To solve this pattern, the split between the part of you that has the un-met need and the part that has learned to cope or function without that need getting met must be mended. An integration must occur between them. All you need to know to begin this work is what the un-met need is. From there, one of the best methods to create this integration is parts work. To learn how to do parts work, you can watch my video titled: Parts Work (What Is Parts Work and How To Do It). Alternatively, you can find a therapist who is adept at parts work to help you with the process. Or you can go to www.completionprocess.com and select a completion process practitioner who is specifically adept at parts work as well.
During this process of integration, the parts are likely to reach an agreement or harmonize and this is likely to alter your thoughts, words, actions and choices. The intense polarization dissipates. As a result, you will come more into alignment with getting that un-met need met. You will be able to go after that need in a different and more conscious way. And because the polarization dissipates, you will no longer be a vibrational match to partners who are likewise polarized.
When people are severely polarized, it means that they have had to ‘split’ in order to cope. This means, that exaggerated extreme that you are attracted to, may not be authentic. There may also be something else, even potentially the exact opposite thing, hiding behind it. That part of their personality you are attracted to, may just be a coping mechanism! Coping mechanisms, because they aren’t an authentic presentation of who someone is, are prone to go away when someone begins to heal or integrate or develop self-awareness.
Until someone becomes completely authentic, and they cannot be completely authentic until they completely know themselves, and they cannot completely know themselves until they completely integrate, they are going to dupe others. They aren’t going to dupe others because they intend to or because they are bad. They are going to dupe others because they are duping themselves without knowing it.
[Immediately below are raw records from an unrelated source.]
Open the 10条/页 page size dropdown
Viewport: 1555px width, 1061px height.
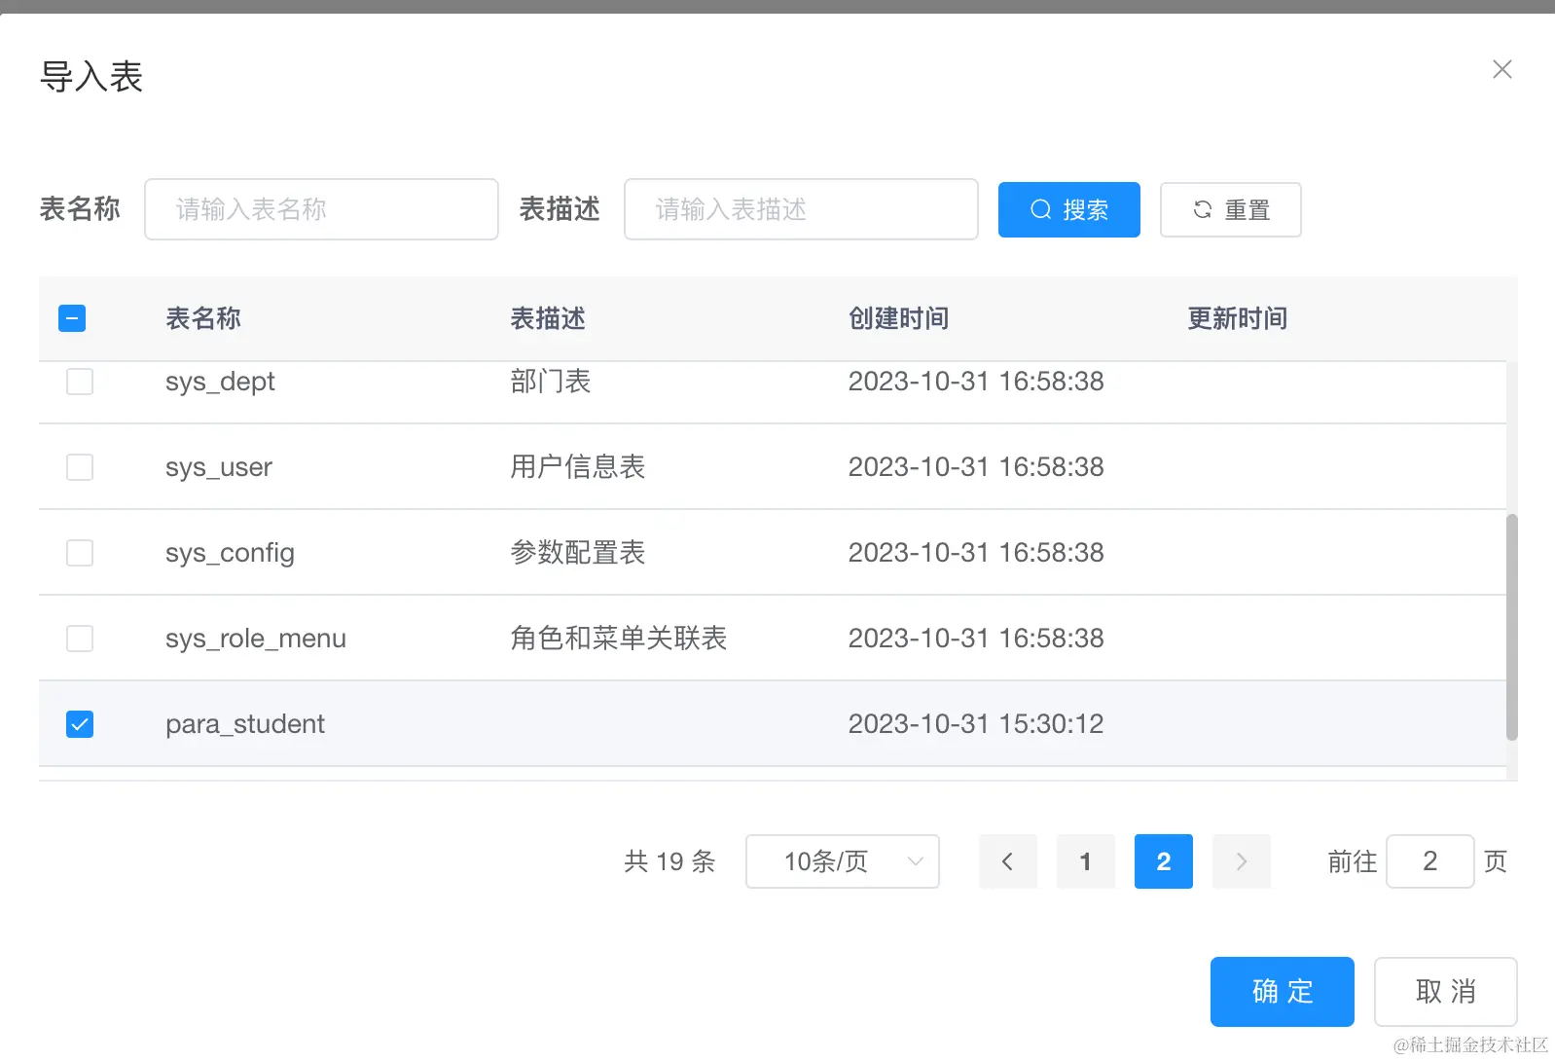pyautogui.click(x=842, y=861)
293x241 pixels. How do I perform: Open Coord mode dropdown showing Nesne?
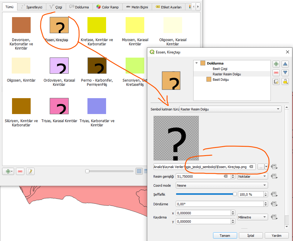click(x=221, y=185)
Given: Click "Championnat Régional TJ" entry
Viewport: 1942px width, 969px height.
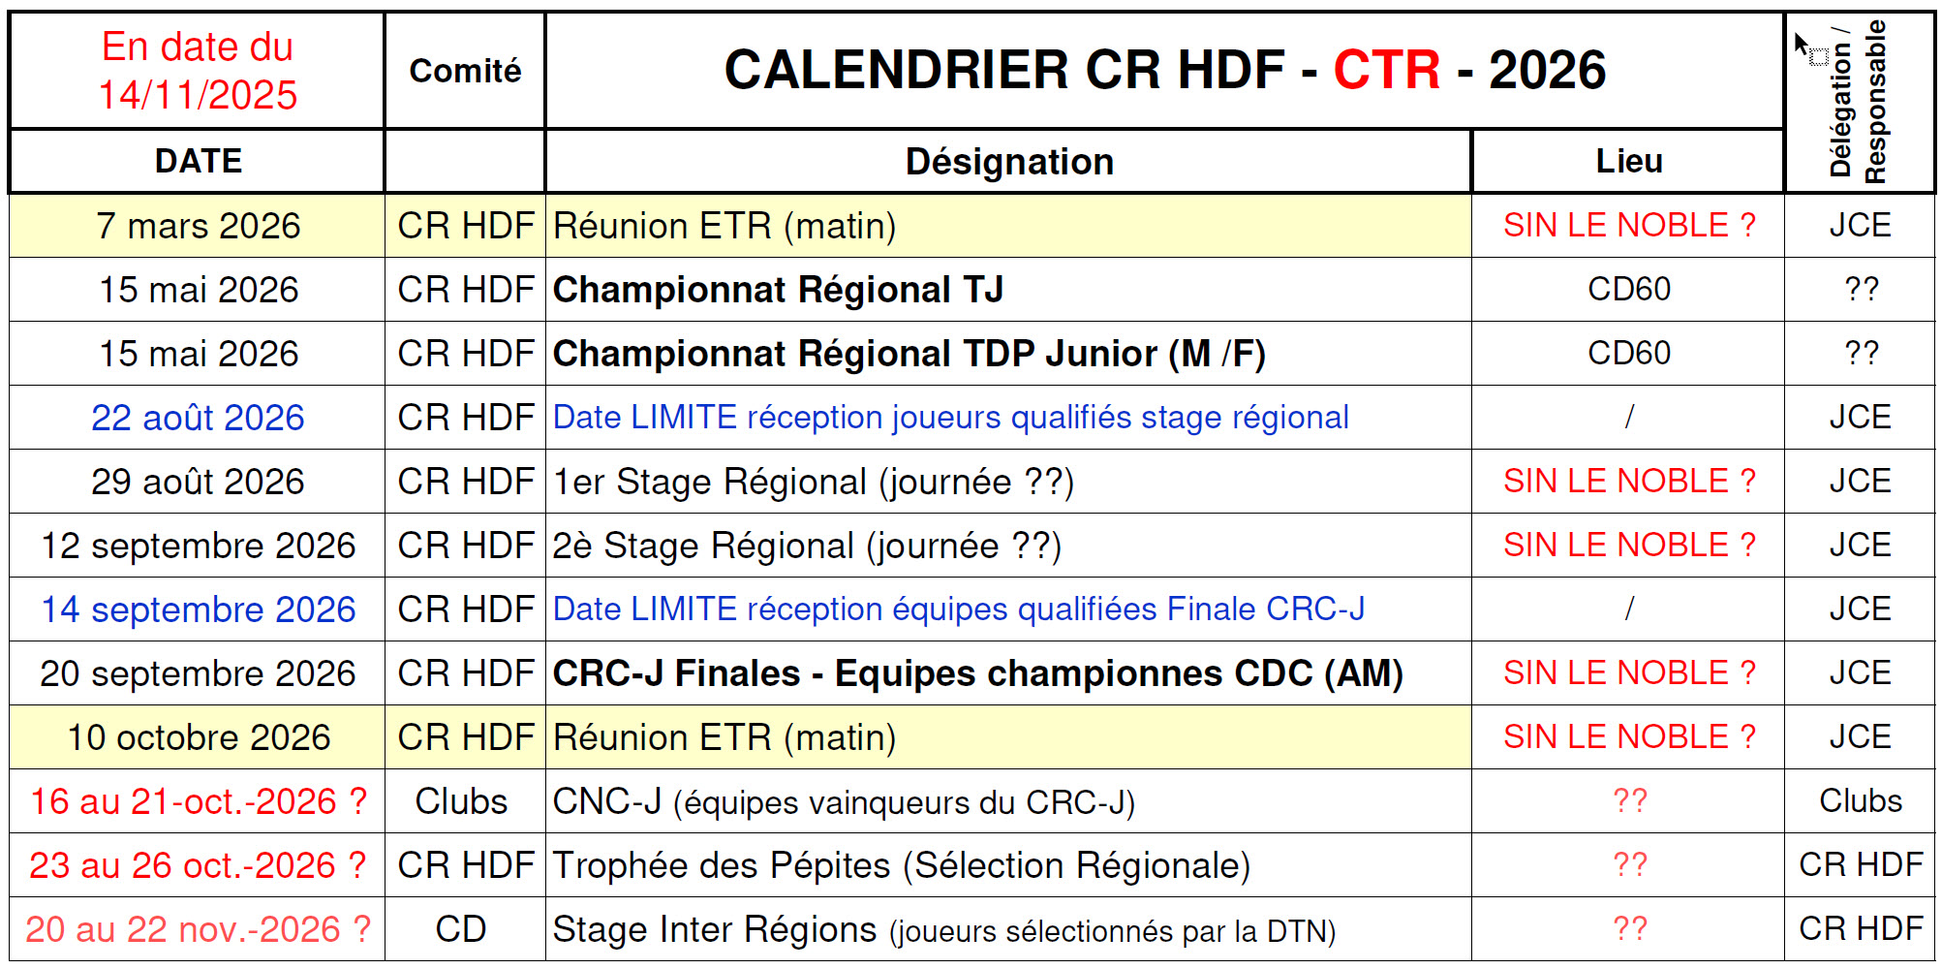Looking at the screenshot, I should click(x=778, y=290).
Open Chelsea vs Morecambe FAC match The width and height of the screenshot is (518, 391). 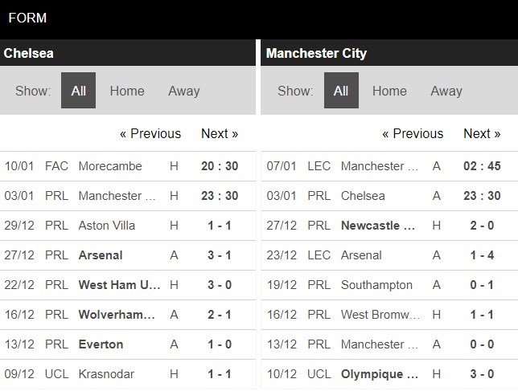[110, 166]
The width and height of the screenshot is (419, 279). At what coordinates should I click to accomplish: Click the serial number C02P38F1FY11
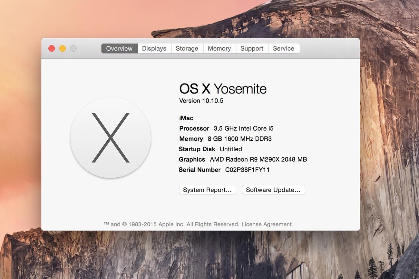point(247,170)
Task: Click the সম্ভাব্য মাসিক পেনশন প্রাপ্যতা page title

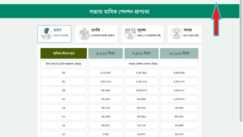Action: pyautogui.click(x=119, y=12)
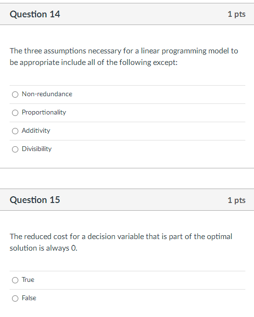Click the line starting 'The three assumptions necessary'
The height and width of the screenshot is (317, 254).
(124, 51)
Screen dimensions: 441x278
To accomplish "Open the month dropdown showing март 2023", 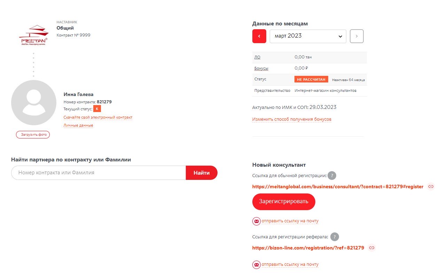I will point(308,36).
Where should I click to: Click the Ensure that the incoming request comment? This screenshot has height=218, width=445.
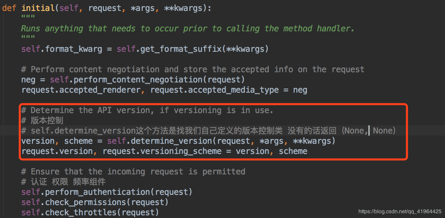(x=133, y=171)
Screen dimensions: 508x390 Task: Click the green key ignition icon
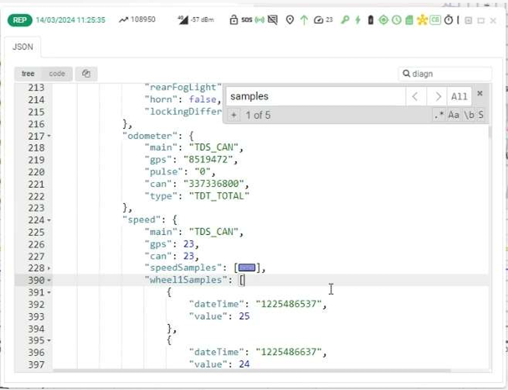tap(345, 20)
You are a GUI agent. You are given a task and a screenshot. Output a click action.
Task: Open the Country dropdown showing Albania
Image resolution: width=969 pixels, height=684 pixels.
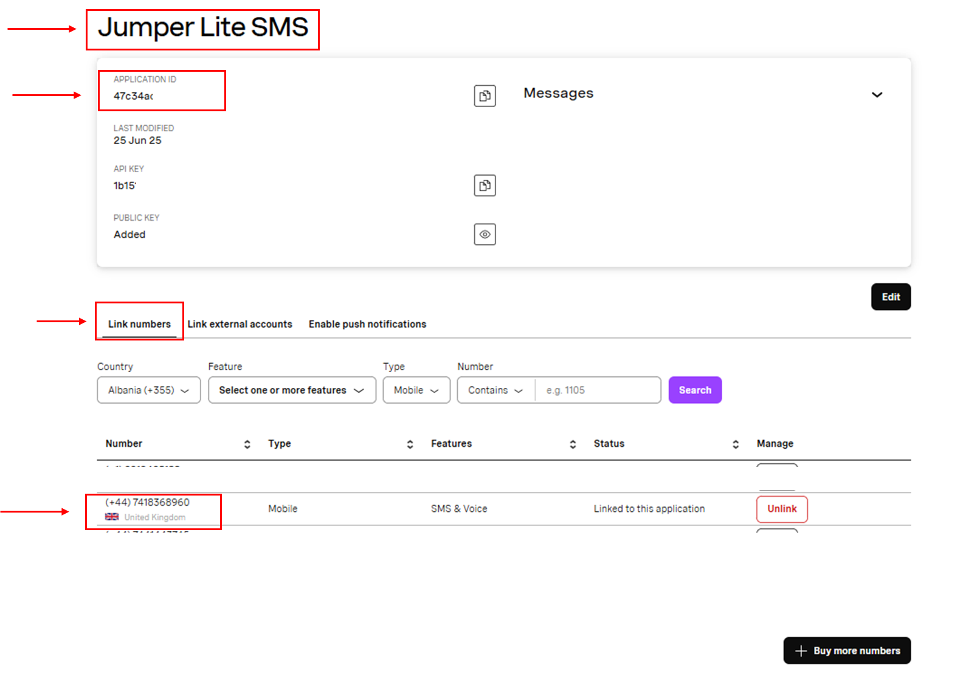click(149, 390)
Being alive implies being in the process of self-discovery. This means whenever you decide to commit to being in a relationship with someone, be aware that what you are committing to (whether you know it or not) is the process of self-discovery, but together. All you have is a range of probabilities as to whether someone actually is who they think they are, much less say they are. There is no way to have an absolute guarantee as to whether someone that you meet, befriend, date or marry is who they think or say they are.